[[ Listed records, beginning ]]
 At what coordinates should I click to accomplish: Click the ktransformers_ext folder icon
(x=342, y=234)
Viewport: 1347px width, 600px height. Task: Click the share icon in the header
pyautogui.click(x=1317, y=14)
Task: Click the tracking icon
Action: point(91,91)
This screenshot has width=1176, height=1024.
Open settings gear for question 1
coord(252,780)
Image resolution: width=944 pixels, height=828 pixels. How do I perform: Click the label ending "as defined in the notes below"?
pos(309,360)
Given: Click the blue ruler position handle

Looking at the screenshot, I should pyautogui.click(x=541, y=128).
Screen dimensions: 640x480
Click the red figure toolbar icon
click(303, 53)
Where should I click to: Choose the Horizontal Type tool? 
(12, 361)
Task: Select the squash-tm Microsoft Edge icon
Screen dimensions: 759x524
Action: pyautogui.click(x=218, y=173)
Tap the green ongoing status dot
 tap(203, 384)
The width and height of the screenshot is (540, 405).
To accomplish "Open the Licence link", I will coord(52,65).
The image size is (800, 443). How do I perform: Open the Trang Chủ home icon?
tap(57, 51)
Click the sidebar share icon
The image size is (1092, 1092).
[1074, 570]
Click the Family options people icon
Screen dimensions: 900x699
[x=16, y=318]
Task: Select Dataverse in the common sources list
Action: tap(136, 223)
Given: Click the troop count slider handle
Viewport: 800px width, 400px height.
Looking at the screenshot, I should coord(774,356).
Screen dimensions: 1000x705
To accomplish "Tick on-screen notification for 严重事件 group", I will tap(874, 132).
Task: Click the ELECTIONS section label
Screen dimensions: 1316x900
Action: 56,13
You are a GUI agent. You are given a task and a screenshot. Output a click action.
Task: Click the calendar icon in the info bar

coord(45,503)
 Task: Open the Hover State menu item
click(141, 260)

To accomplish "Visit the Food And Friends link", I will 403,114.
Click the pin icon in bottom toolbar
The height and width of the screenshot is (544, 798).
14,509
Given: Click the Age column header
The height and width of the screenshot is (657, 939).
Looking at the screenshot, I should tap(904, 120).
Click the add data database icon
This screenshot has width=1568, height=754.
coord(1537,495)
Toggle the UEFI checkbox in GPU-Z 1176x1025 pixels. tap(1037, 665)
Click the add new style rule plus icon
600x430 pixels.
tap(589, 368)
[[ Listed records, end ]]
**Task instructions:** Each record above should be returned exactly as written.

**Task answer:**
 At what coordinates should I click to accomplish: Click the ktransformers_ext folder icon
(x=342, y=234)
Viewport: 1347px width, 600px height. Task: Click the share icon in the header
pyautogui.click(x=1317, y=14)
Task: Click the tracking icon
Action: point(91,91)
This screenshot has width=1176, height=1024.
Open settings gear for question 1
coord(252,780)
Image resolution: width=944 pixels, height=828 pixels. How do I perform: Click the label ending "as defined in the notes below"?
pos(309,360)
Given: Click the blue ruler position handle

Looking at the screenshot, I should pyautogui.click(x=541, y=128).
Screen dimensions: 640x480
Click the red figure toolbar icon
click(303, 53)
Where should I click to: Choose the Horizontal Type tool? 
(12, 361)
Task: Select the squash-tm Microsoft Edge icon
Screen dimensions: 759x524
Action: pyautogui.click(x=218, y=173)
Tap the green ongoing status dot
 tap(203, 384)
The width and height of the screenshot is (540, 405).
To accomplish "Open the Licence link", I will coord(52,65).
The image size is (800, 443). How do I perform: Open the Trang Chủ home icon?
tap(57, 51)
Click the sidebar share icon
The image size is (1092, 1092).
[1074, 570]
Click the Family options people icon
Screen dimensions: 900x699
[x=16, y=318]
Task: Select Dataverse in the common sources list
Action: tap(136, 223)
Given: Click the troop count slider handle
Viewport: 800px width, 400px height.
Looking at the screenshot, I should coord(774,356).
Screen dimensions: 1000x705
To accomplish "Tick on-screen notification for 严重事件 group", I will tap(874, 132).
Task: Click the ELECTIONS section label
Screen dimensions: 1316x900
Action: 56,13
You are a GUI agent. You are given a task and a screenshot. Output a click action.
Task: Click the calendar icon in the info bar

coord(45,503)
 Task: Open the Hover State menu item
click(141, 260)

To accomplish "Visit the Food And Friends link", I will 403,114.
Click the pin icon in bottom toolbar
The height and width of the screenshot is (544, 798).
14,509
Given: Click the Age column header
The height and width of the screenshot is (657, 939).
Looking at the screenshot, I should tap(904, 120).
Click the add data database icon
This screenshot has width=1568, height=754.
coord(1537,495)
Toggle the UEFI checkbox in GPU-Z 1176x1025 pixels. tap(1037, 665)
Click the add new style rule plus icon
600x430 pixels.
tap(589, 368)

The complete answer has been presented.